Exercise brief »
Copy the data below word for word, beginning at the line that contains "This screenshot has" and stopping after the line that contains "coord(1010,14)". Leave the pictures out of your copy.

============

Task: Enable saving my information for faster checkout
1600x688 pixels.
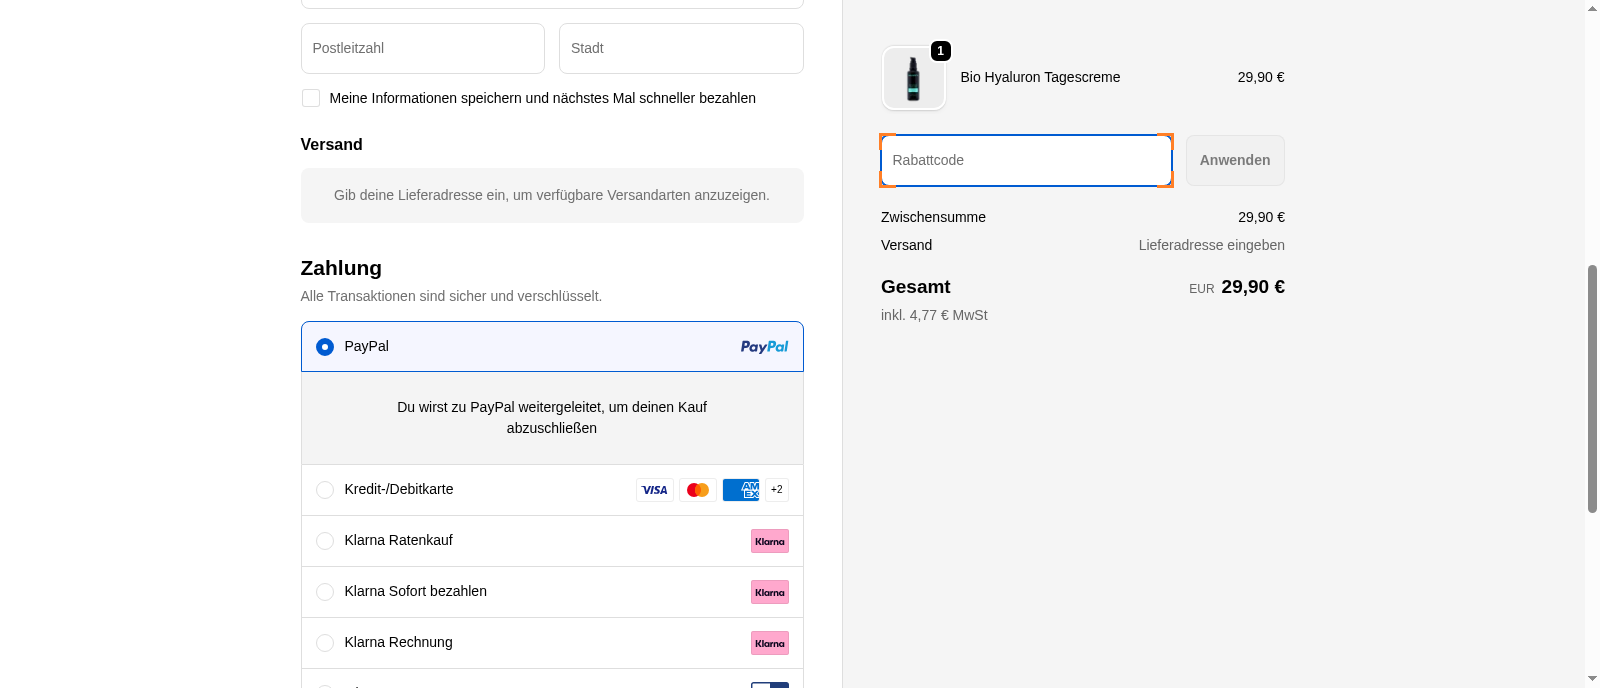Action: tap(311, 98)
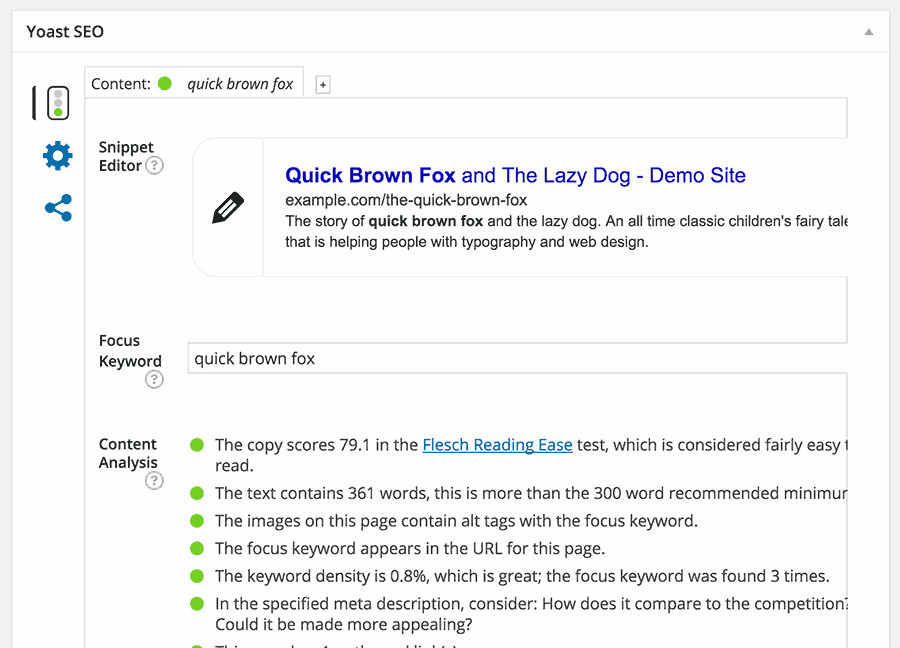Click the green bullet next to Content label
900x648 pixels.
point(164,83)
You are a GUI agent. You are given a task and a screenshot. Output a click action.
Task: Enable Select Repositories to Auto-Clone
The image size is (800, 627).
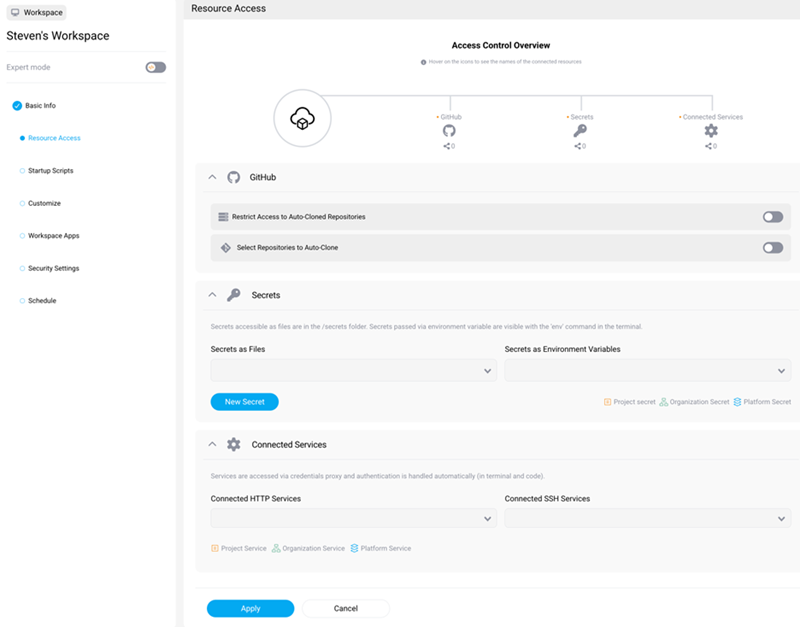pyautogui.click(x=772, y=247)
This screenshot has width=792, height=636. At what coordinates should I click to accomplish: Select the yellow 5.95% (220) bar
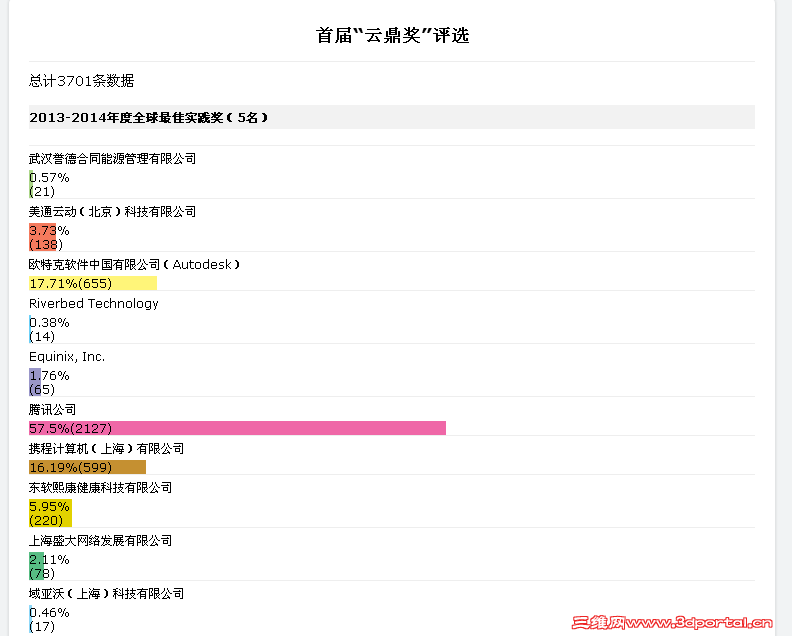[x=51, y=513]
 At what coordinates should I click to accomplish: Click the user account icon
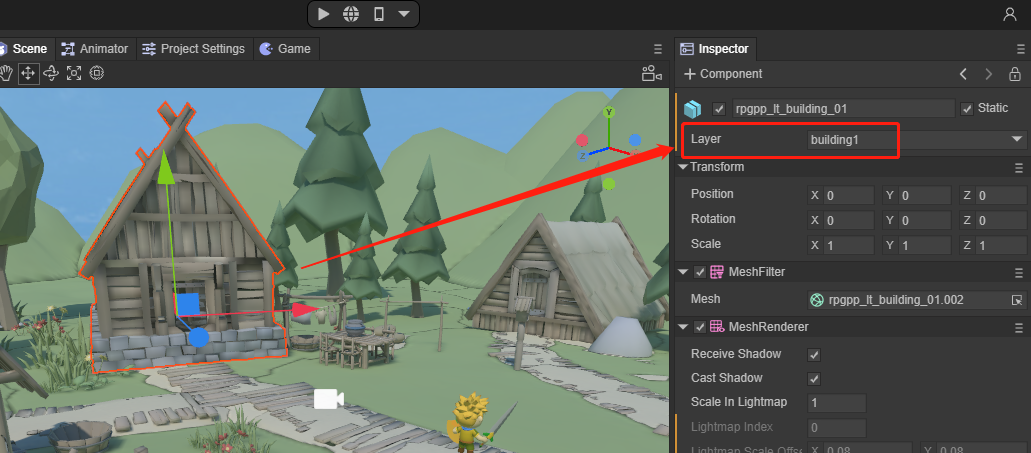coord(1010,14)
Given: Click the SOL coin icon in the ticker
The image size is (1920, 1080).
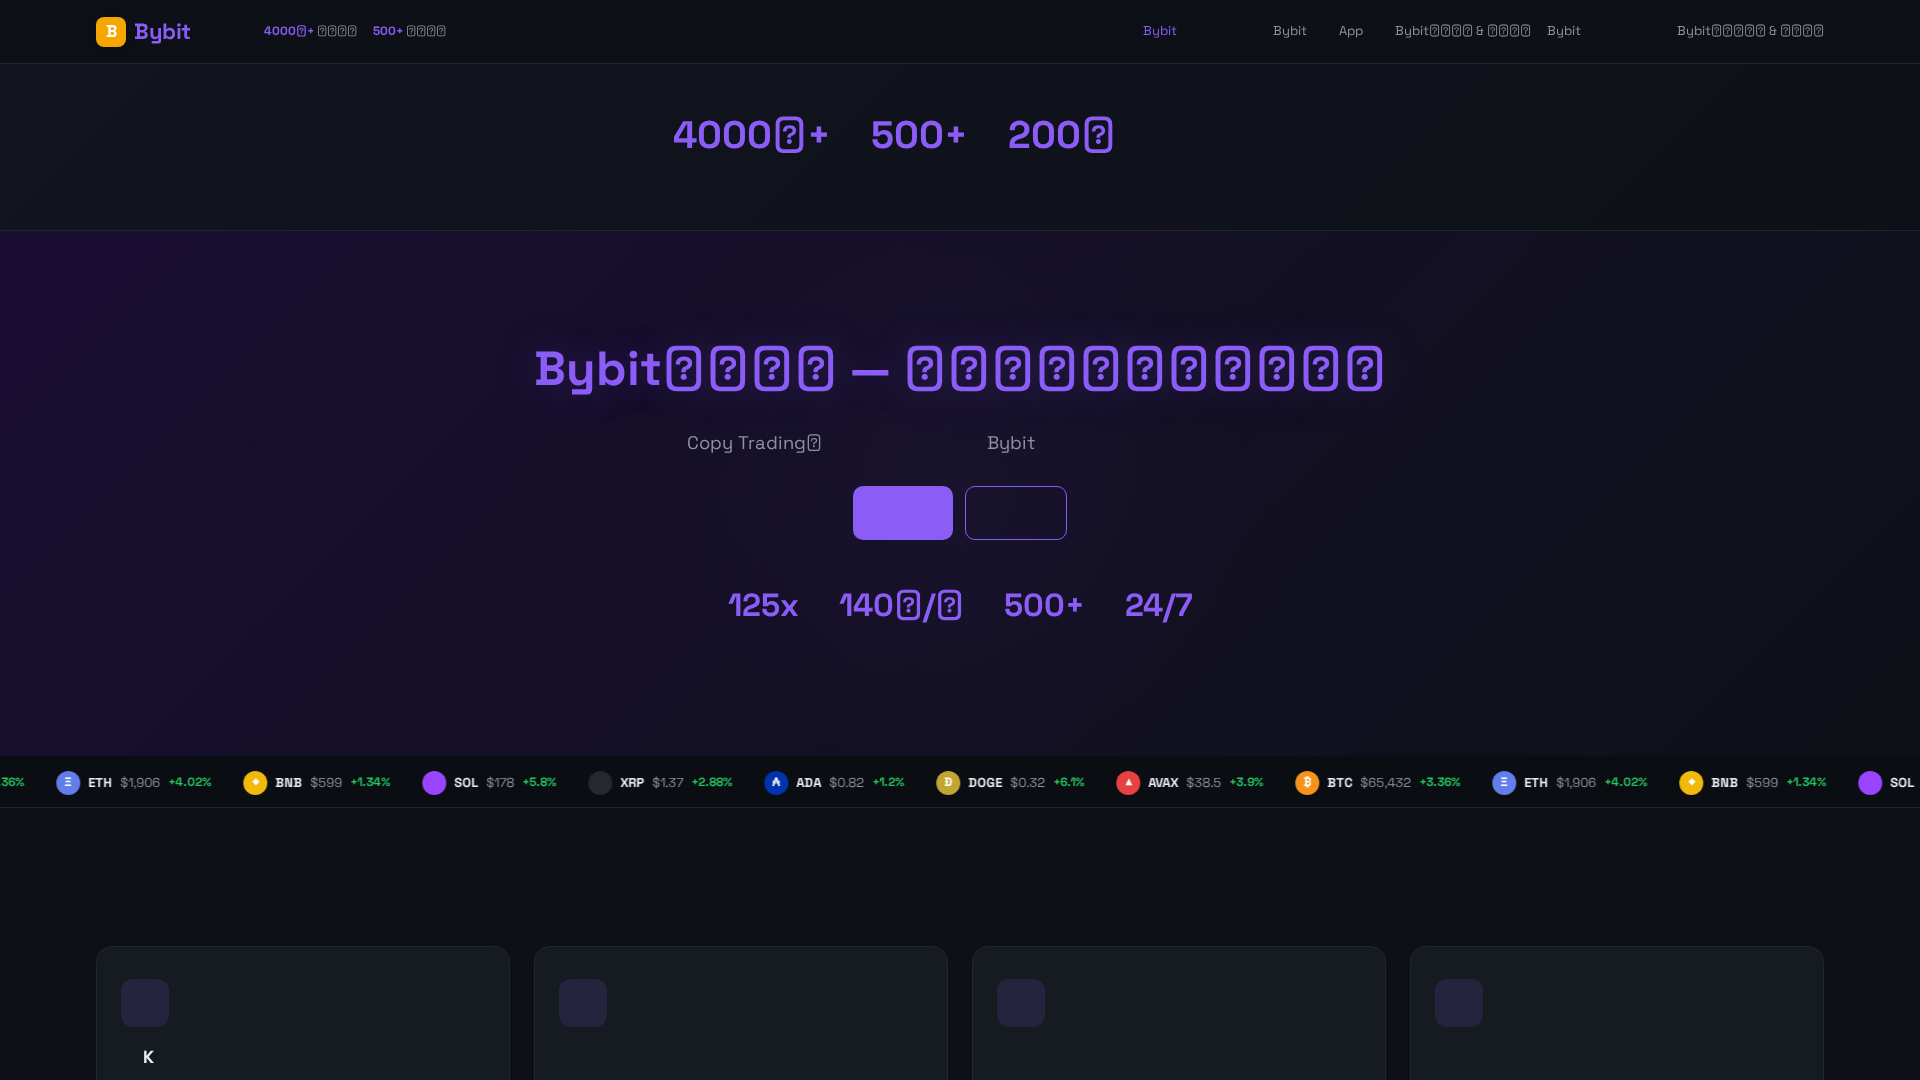Looking at the screenshot, I should pos(435,783).
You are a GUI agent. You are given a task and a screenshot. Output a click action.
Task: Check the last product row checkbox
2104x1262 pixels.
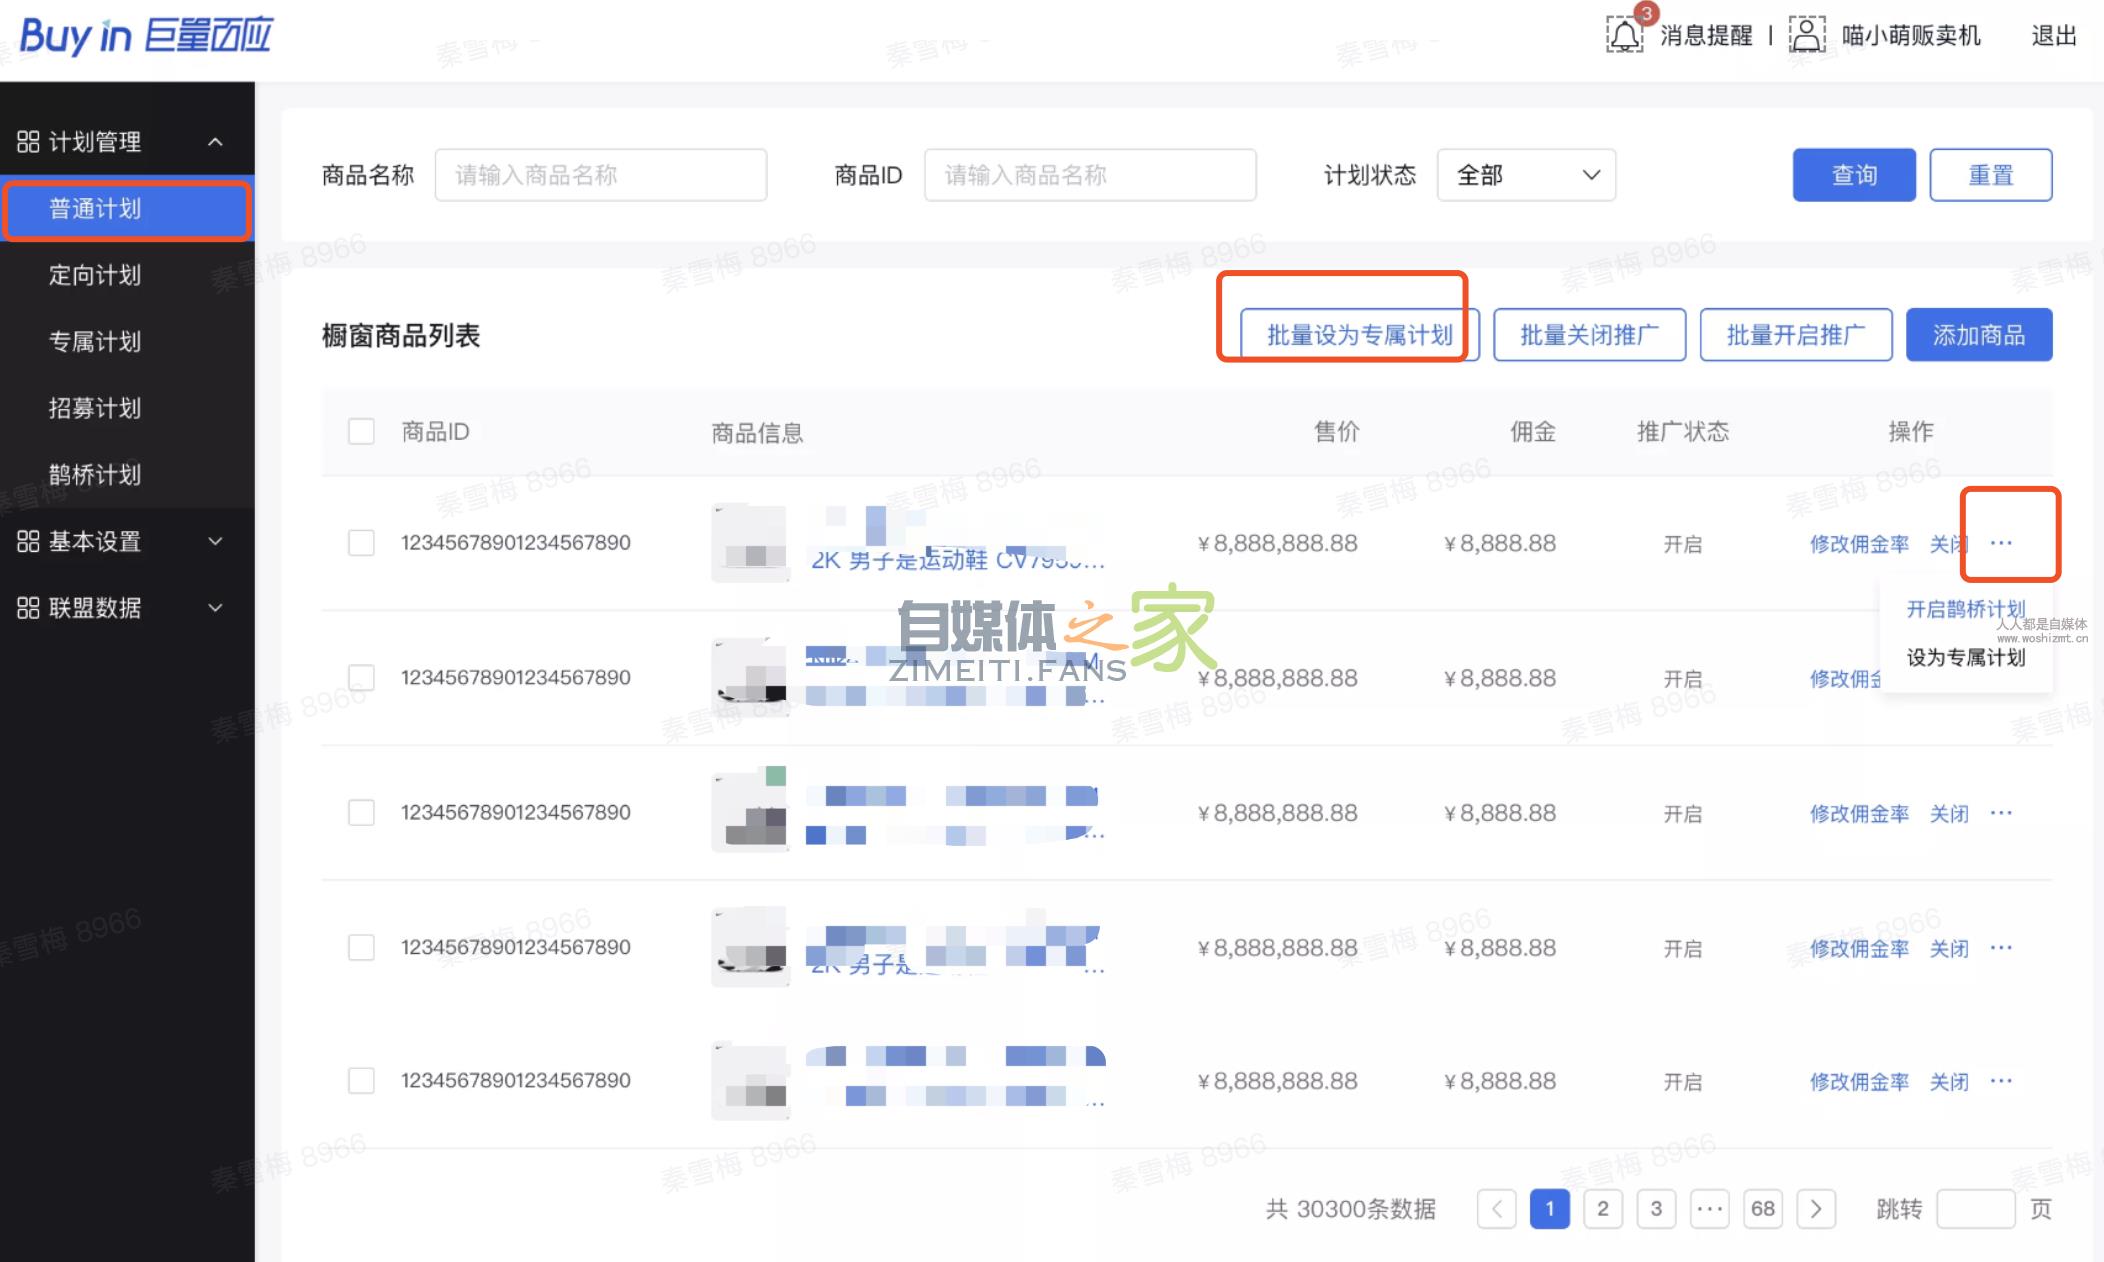pos(361,1080)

============

The solution »
This screenshot has width=792, height=636. At what coordinates should I click to accomplish: Select the yellow 5.95% (220) bar
[x=51, y=513]
 At what coordinates should I click to accomplish: Click the user account icon
coord(1010,14)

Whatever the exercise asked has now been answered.